Graham lives in a small residential service run by Milestone Trust, a Bristol based charity supporting people with learning disabilities, mental health needs and dementia.
From the outside, the first things you see walking past are the raised vegetable beds in the front garden. Walking through, there are beds of parsnips and potatoes, courgette and cabbage, and a huge crop of strawberries all set to ripen. Graham’s greenhouse houses a sweet smelling tomato plant and a growing bag of cucumber: this is the first year that he has sown from seed.
Home manager Faz explains: “Part of Graham’s heritage is his enthusiasm for growing and eating food that he grows, it comes from his family. His father is a very, very keen gardener, so I think even though he only lived with his family until the age of 16 before he went into residential school and living, it has obviously featured highly.”
When Faz first met Graham five years ago he was doing gardening in college, but it was only once a week for a two hour session. A shake up in policy enabling people to access further education deemed Graham ‘too old’, so that’s when he said: “I want a garden and I want to do gardening.” They built the raised beds using charitable donations, some help from students and Graham himself moved about ten tonnes of soil.

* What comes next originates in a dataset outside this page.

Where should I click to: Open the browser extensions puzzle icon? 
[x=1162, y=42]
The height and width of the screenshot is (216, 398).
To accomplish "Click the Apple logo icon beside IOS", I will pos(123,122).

Graham’s garden led to the transformation of cooking and eating at the home. With an abundance of white cabbage leading to nothing but coleslaw, Francine Russell, food consultant and founder of All About Food, was called in to talk residents and staff through using fresh produce in their weekly menu. She was very keen to teach everyone to build on the relationship between bringing produce in and creating meals together. “We would bring things in but we weren’t very creative, so Francine came in and did a big bit of work around nutrition and growing our own food,” explains Faz.
Cooking seems to have been something Graham has done before, because it was his request at a residents’ meeting that started the home’s focus on food. His father mentioned that he used to help in the kitchen, so it is certainly where he feels at home. The variety of meals is influenced by everyone who lives in the home; there are many different tastes and everyone makes suggestions and tries new ideas.
As Faz explains: “We went through cookbooks and there was quite a diverse range of what people wanted to cook. I think we are all influencing each other. ” Since building the vegetable garden, staff and residents have learnt new skills together, choosing, making and reviewing meals as a community. One fellow resident commented that she feels happier since Graham’s garden was built, and one cooking session with Graham showed the high quality of meals they make.
Here is one of Graham’s favourite recipes, cooked with some of the vegetables he grows:
Hidden Vegetable Sauce
The original recipe was written by Francine Russell who is a food consultant and founder of Bristol based consultancy All About Food. Graham has adapted it to the vegetables he grows – the recipe can be altered according to the fresh produce you have at the time, and can be a base for any healthier dish due to the “hidden vegetables”. As well as a Mediterranean pasta sauce this can be a base for soups or stews, and can be made well in advance and frozen.
2 tablespoons sunflower oil
Spring onions finely chopped
3 stalks celery, chopped
2 red bell peppers, deseeded and chopped
2 courgettes, grated
2 carrots, peeled and grated
1 small butternut squash, peeled and chopped
A large pinch of oregano
4 cans chopped tomatoes
1 bay leaf
- Heat the oil in a large saucepan, over a medium heat.
- Add all chopped and grated vegetables, a large pinch of oregano, and cook slowly with the lid on for 20 minutes, stirring occasionally, until the vegetables are soft but not starting to brown.
- Add 4 cans of tomatoes, 1 cup water, freshly ground pepper and the bay leaf.
- Bring to the boil and simmer for about 30 minutes.
- Take the pan off the heat, spoon out the bay leaf, and let the sauce cool slightly before blitzing with a stick blender.